People might be afraid to leave abusive relationships for the fear of violence escalation. Don’t hesitate to seek help when needed. You can reach out to the National Domestic Violence Hotline for confidential, 24/7 social support services.
How to Cope with an Alcoholic Spouse
The mental health impact of living with an alcoholic spouse can’t be overstated. Here are some of the ways that can help you cope with a partner suffering from alcohol use disorder:
Although you can’t control your spouse’s drunk behavior, you can set healthy boundaries for what’s acceptable to you and when they’re crossing the line. Communicate your limits, like setting a rule for no drinking at home or after a certain time.
Find Support Groups
There are a number of support groups like Al Anon for spouses dealing with an alcoholic partner. Having a community that you can reach out to for resources and support can alleviate your stress. You don’t have to deal with alcohol addiction on your own, and you can learn a lot from people’s shared experiences.

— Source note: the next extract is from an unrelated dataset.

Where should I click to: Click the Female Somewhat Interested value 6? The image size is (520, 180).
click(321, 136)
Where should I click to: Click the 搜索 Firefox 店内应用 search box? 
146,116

How to Help Your Alcoholic Partner
Getting your partner to seek alcohol addiction treatment is easier said than done. It’s unrealistic to think that you can single-handedly make your partner stop drinking. Your role is to offer support and empower them to seek help and address their drinking habit.

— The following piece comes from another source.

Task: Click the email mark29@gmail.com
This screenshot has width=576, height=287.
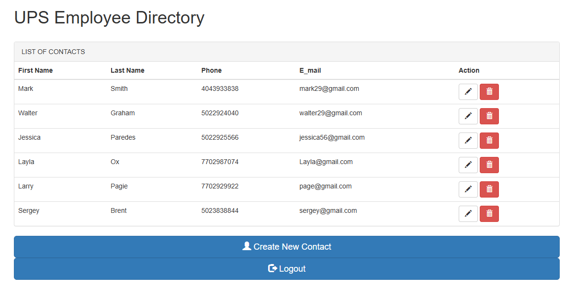Action: (x=329, y=88)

Here are some of the ways you can help your alcoholic spouse:
- Educate yourself on alcohol use disorders and tackle the situation with empathy and understanding.
- The National Health Institute emphasizes the importance of positive communication with your partner when they’re not under the influence. This creates a shared sense of responsibility to address their drinking problem.
- Consider an alcohol intervention to incentivize your partner to rethink their relationship to alcoholic beverages.
When to Leave Your Alcoholic Spouse?
Deciding to walk away from a marriage or a relationship is difficult. Your well being and the safety of your family should be the core decisive factors when deciding to leave your alcoholic spouse.
Here are some red flags for when you should consider such a move sooner rather than later:
- Your partner refuses to stop drinking and dismisses the idea of seeking treatment.
- Being with your spouse affects your mental or physical health.
- The substance abuse enables intimate partner violence and impacts your safety.
- The financial burden brought in by alcohol abuse is too much for you to handle on your own.
- You reach the point of no return when you feel you no longer can trust your partner.
Your spouse’s behaviors while under the influence of alcohol can pose a risk to your physical and mental wellbeing. It can also create a negative environment where your children struggle to thrive.
It’s important to identify alcoholism early on, learn how you can support your significant other, and understand when it’s better for both of you to end the relationship.